Pastoral Oddities
题意翻译
给定一张 $n$ 个点的无向图,初始没有边。
依次加入 $m$ 条带权的边,每次加入后询问是否存在一个边集,满足每个点的度数均为奇数。
若存在,则还需要最小化边集中的最大边权。
$n \le 10^5$,$m \le 3 \times 10^5$。
题目描述
In the land of Bovinia there are $ n $ pastures, but no paths connecting the pastures. Of course, this is a terrible situation, so Kevin Sun is planning to rectify it by constructing $ m $ undirected paths connecting pairs of distinct pastures. To make transportation more efficient, he also plans to pave some of these new paths.
Kevin is very particular about certain aspects of path-paving. Since he loves odd numbers, he wants each pasture to have an odd number of paved paths connected to it. Thus we call a paving sunny if each pasture is incident to an odd number of paved paths. He also enjoys short paths more than long paths, so he would like the longest paved path to be as short as possible. After adding each path, Kevin wants to know if a sunny paving exists for the paths of Bovinia, and if at least one does, the minimum possible length of the longest path in such a paving. Note that "longest path" here means maximum-weight edge.
输入输出格式
输入格式
The first line contains two integers $ n $ ( $ 2<=n<=100000 $ ) and $ m $ ( $ 1<=m<=300000 $ ), denoting the number of pastures and paths, respectively. The next $ m $ lines each contain three integers $ a_{i} $ , $ b_{i} $ and $ l_{i} $ , describing the $ i $ -th path. The $ i $ -th path connects pastures $ a_{i} $ and $ b_{i} $ ( $ 1<=a_{i},b_{i}<=n $ ; $ a_{i}≠b_{i} $ ) and has length $ l_{i} $ ( $ 1<=l_{i}<=10^{9} $ ). Paths are given in the order in which they are constructed.
输出格式
Output $ m $ lines. The $ i $ -th line should contain a single integer denoting the minimum possible length of the longest path (maximum-weight edge) in a sunny paving using only the first $ i $ paths. If Kevin cannot pave a set of paths so that each pasture is incident to an odd number of paved paths, output $ -1 $ .

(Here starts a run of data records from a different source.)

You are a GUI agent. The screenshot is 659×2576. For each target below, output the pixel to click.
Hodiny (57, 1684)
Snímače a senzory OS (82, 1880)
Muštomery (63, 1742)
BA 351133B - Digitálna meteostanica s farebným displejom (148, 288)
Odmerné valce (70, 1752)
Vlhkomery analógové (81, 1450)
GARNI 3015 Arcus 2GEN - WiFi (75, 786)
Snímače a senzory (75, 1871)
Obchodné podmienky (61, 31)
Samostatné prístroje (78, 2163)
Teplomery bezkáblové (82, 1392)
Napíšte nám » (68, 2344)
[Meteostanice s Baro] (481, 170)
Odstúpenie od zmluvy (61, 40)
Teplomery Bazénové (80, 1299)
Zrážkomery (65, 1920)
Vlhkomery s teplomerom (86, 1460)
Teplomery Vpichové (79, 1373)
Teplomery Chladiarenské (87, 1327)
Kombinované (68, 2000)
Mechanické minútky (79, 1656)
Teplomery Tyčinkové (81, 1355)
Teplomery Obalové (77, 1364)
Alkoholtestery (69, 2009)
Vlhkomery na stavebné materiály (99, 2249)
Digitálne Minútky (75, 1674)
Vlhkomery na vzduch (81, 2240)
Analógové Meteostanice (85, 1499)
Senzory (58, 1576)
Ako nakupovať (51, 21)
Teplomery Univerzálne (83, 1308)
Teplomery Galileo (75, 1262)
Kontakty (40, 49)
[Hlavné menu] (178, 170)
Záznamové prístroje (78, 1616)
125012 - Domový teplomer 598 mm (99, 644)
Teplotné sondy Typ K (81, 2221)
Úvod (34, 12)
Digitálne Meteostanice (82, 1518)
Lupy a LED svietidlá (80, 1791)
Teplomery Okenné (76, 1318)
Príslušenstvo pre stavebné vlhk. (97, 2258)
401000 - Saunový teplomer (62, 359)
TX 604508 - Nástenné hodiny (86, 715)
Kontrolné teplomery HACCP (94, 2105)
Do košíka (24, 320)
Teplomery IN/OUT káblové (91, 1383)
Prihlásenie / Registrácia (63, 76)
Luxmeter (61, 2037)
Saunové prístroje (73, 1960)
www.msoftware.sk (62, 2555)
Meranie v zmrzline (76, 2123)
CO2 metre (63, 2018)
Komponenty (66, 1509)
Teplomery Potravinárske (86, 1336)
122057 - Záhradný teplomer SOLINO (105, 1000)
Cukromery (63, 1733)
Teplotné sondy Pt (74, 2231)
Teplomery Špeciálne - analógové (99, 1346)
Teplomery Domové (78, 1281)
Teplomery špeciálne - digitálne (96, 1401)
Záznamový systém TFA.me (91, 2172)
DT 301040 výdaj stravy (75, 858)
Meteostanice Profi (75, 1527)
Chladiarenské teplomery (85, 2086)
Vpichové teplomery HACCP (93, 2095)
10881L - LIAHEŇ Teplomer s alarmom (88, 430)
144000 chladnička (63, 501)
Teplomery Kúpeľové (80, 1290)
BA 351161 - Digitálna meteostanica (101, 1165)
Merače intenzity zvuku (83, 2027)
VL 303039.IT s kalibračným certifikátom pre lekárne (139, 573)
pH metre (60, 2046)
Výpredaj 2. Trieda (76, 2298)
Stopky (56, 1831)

Note that the paving is only hypothetical—your answer after adding the $ i $ -th path should not be affected by any of your previous answers.
输入输出样例
输入样例 #1
4 4
1 3 4
2 4 8
1 2 2
3 4 3
输出样例 #1
-1
8
8
3
输入样例 #2
3 2
1 2 3
2 3 4
输出样例 #2
-1
-1
输入样例 #3
4 10
2 1 987
3 2 829
4 1 768
4 2 608
3 4 593
3 2 488
4 2 334
2 1 204
1 3 114
1 4 39
输出样例 #3
-1
-1
829
829
768
768
768
488
334
204
说明
For the first sample, these are the paths that Kevin should pave after building the $ i $ -th path:
1. No set of paths works.
2. Paths 1 (length $ 4 $ ) and 2 (length $ 8 $ ).
3. Paths 1 (length $ 4 $ ) and 2 (length $ 8 $ ).
4. Paths 3 (length $ 2 $ ) and 4 (length $ 3 $ ).
In the second sample, there never exists a paving that makes Kevin happy.